Websites for self-publishing authors can be divided into two camps.
1) Those offering authors services
They write posts to get you to buy their book formatting, book conversion, book covers, author websites, book marketing, etc.
2) Blogs run by indie authors themselves
These are full of tips and tricks and useful content. They teach you how to do things, inspire you towards greater confidence and success.
But which one is more useful for self-publishing authors?
I used to think author website services were a scam or a rip-off.
Instead of buying all the services one by one, they charge authors inflated rates for a big package.
As an indie author and service provider, I used to feel saving money and doing things more efficiently (taking control, so that you could learn about book publishing and make smart choices) was the only way to go.
But it’s still expensive, and slow, and you’re doing rounds of revision with all the providers. You’ll need (at least) some good copy-editing, which usually costs around .02 per word (so a 50K novel is $1000).
You’ll need book formatting and ebook conversion (at least $500) and a good cover (another $500).
You can do these yourself, or find someone cheaper, but you really need to give your book its best chance, and there are a lot of providers who will take your money and make you an ugly book.
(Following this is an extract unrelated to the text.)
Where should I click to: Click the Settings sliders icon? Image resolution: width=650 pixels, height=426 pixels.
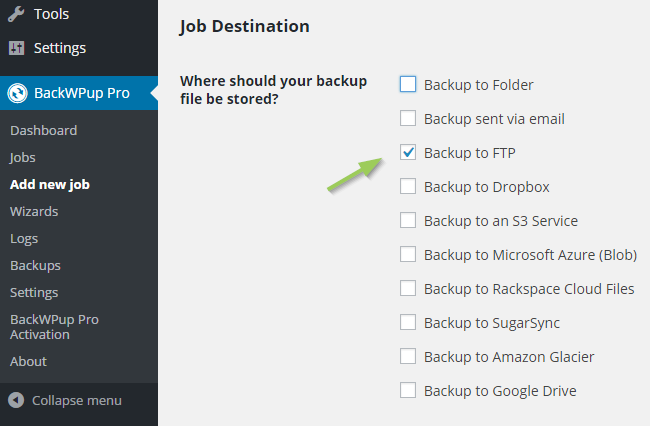(x=17, y=48)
There’s also a VERY good chance that, the more control you have, the less professional your book will look (because you’ll make design choices based on gut and emotion, rather than market knowledge and experience in design).
So I’m not sure if the old quote, “Give a man to fish vs. Teach a man to fish” really applies to self-publishing.
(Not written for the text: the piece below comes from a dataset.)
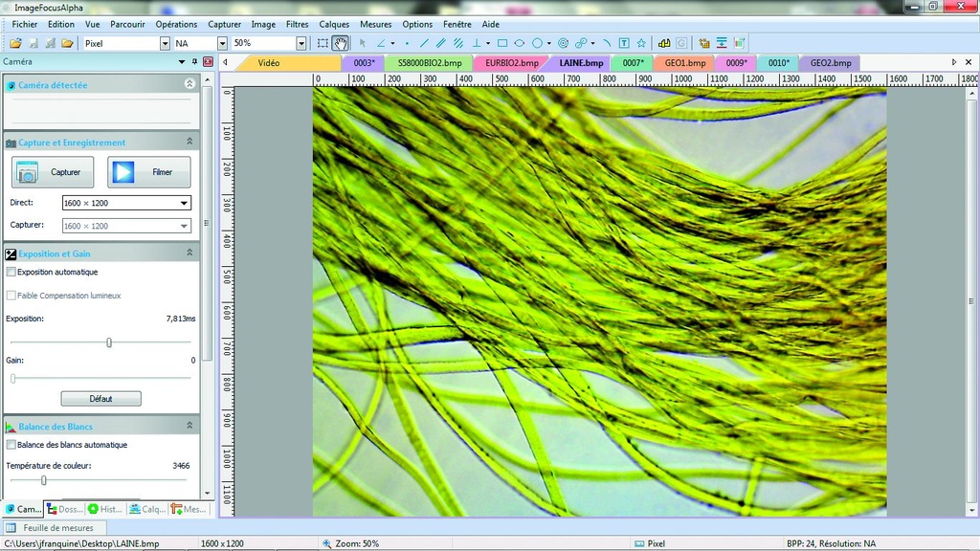
Task: Enable Balance des blancs automatique
Action: click(13, 445)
Doing it all yourself, even if you learn valuable skills and save thousands of dollars, will probably not bring you the success you’re hoping for.
Do you love spending money?
I learned something else this year, as my income rapidly exploded (from about 20K to 100K per year).
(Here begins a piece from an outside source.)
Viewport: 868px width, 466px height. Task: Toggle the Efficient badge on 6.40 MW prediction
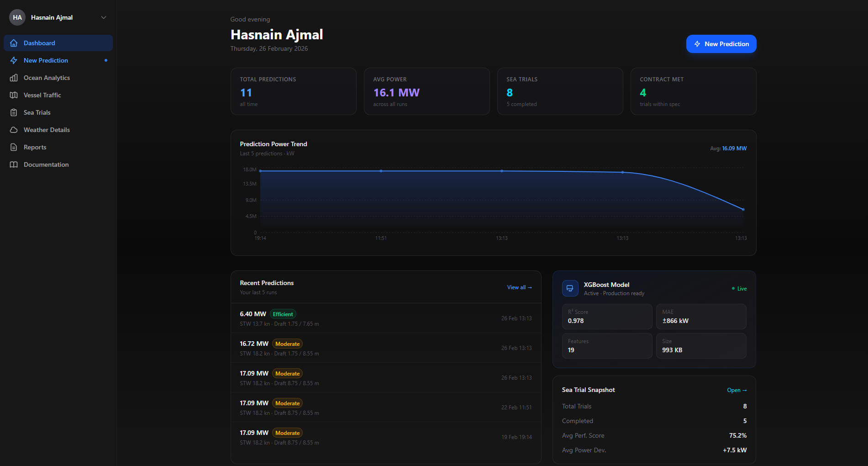click(x=283, y=314)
I used to work very little so I could focus on my writing. So I didn’t have money to throw around. I learned to do everything myself (which is how I became a book designer!) But now that I make more money, spending time doing things when I could be working feels like a waste.
Learning the tools to publish your book could easily take you 100 hours. If I make $50 an hour, why not spend $5000 and have some one else do everything for you? The advantage of working with one company, even if they are overcharging, is that I can pay one big fee, have one person to contact, and get everything done for me.
If you already have money, or if you want the book out quickly and well, I can understand the appeal of one of those “we publish your book for you” presses. They’ll help you distribute your book, give you some free copies, and if you pay for an upgrade, make your Twitter or Facebook background, even hire an editor.
It’s easy. You pay and give them the book and then go watch TV. It’s stress free. It’s even sounding pretty good to me right now.
What I don’t like, however, is that very few of these sites show you many samples in their portfolio.
Even the big boys like Lulu, Amazon or Self-publishing.com give you a small handful of samples for book covers and interior formatting. Maybe they have six example covers. Maybe those six are really good. But they’ve helped thousands of authors, what about all the others?
The book cover is the “face” of your book. Nothing else that you pay for will be as important as the book cover. These companies hire out designers, which probably means the designer is getting less of the overall package price. They usually give 2 options to choose from. It might look fine. Personally I wouldn’t risk it.
So you might go the true indie route and do everything piecemeal, by yourself.
Unfortunately, (I’ve been noticing), a lot of the big self-publishing blogs that were so cool a couple years ago, now mostly publish guest posts by other authors, marketers or service providers. So everything you hear is aimed to make you click over and buy something. Yuck.
They all support you. And they all want money from you
Things are getting faster, more automated. There are so many providers offering pretty good packages that it won’t take long to finish your self-published book. Get as much advice as you can, but don’t trust everything they say.
The most important things, like building online relationships, writing articles for your blog and guest posts, you’re going to need to do.
Pay for what matters, and try to do everything else yourself.
(Things you should pay for and not try to find cheap alternatives: an amazing editor, an amazing book cover, a pretty darn good book formatter and ebook conversionista, and – once you have all this in place – smart, targeted advertising).